## Begin GIVEN ENTRIES
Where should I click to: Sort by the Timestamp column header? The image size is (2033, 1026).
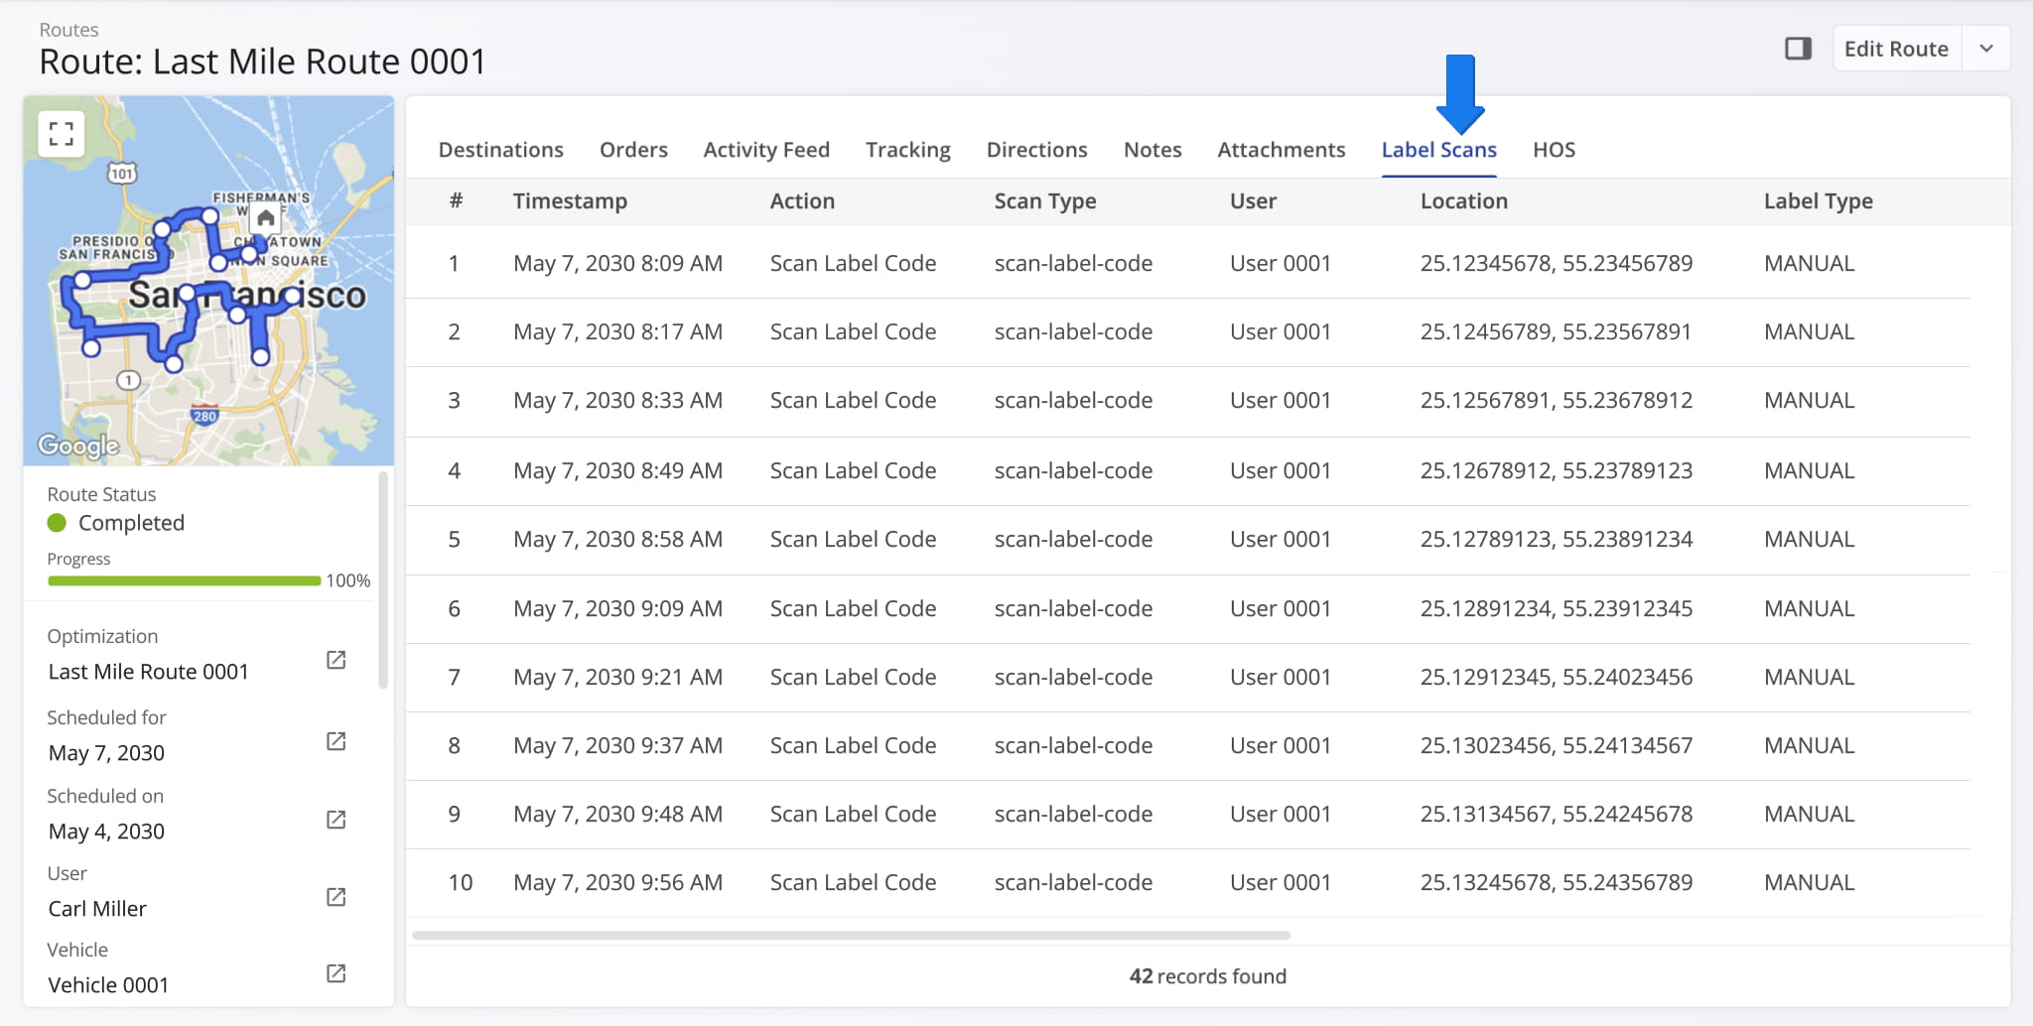coord(570,201)
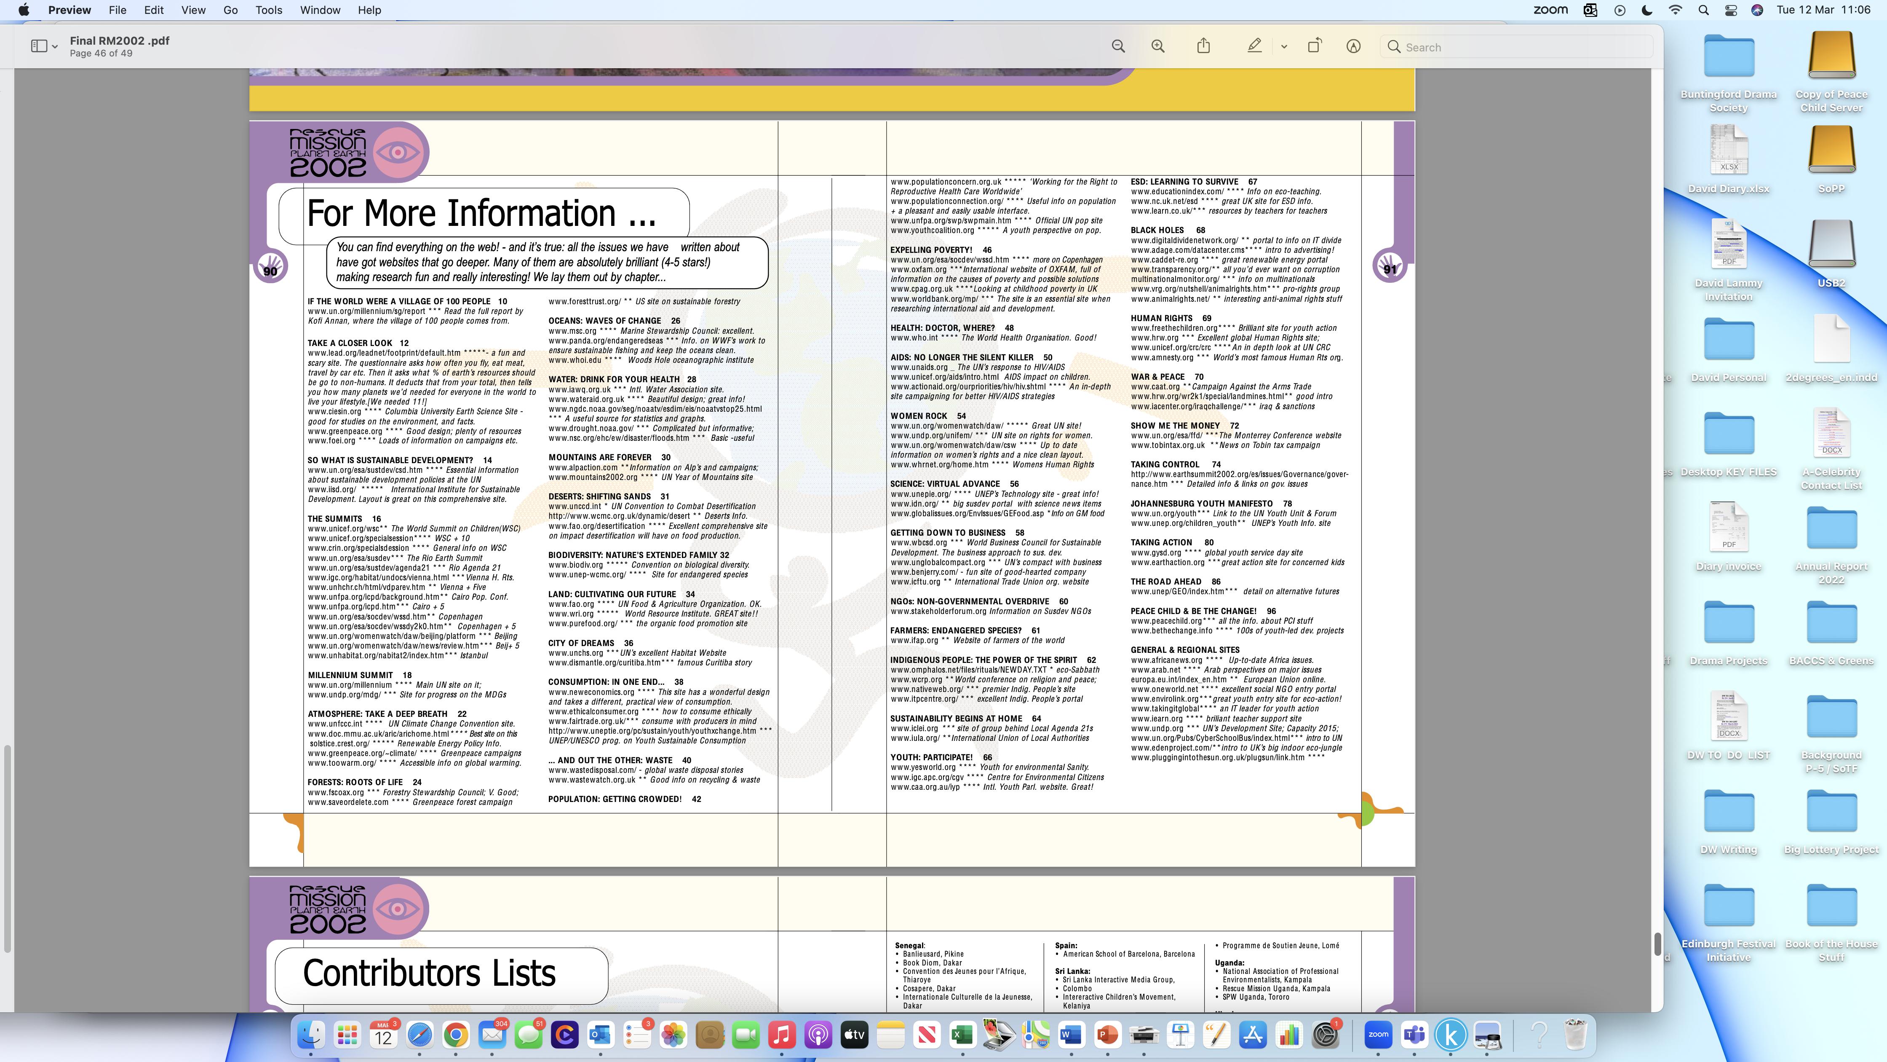Screen dimensions: 1887x1062
Task: Open the View menu
Action: [193, 10]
## End GIVEN ENTRIES
● **GOAL**
Update the rows above by changing "column header" to "column heading" and keeping everything else the same. Leave the pictures out of your answer.

● **ANSWER FOR THIS EXERCISE**
Where should I click to: Sort by the Timestamp column heading? The image size is (2033, 1026).
coord(570,201)
Screen dimensions: 1887x1062
Task: Open the View menu
Action: [193, 10]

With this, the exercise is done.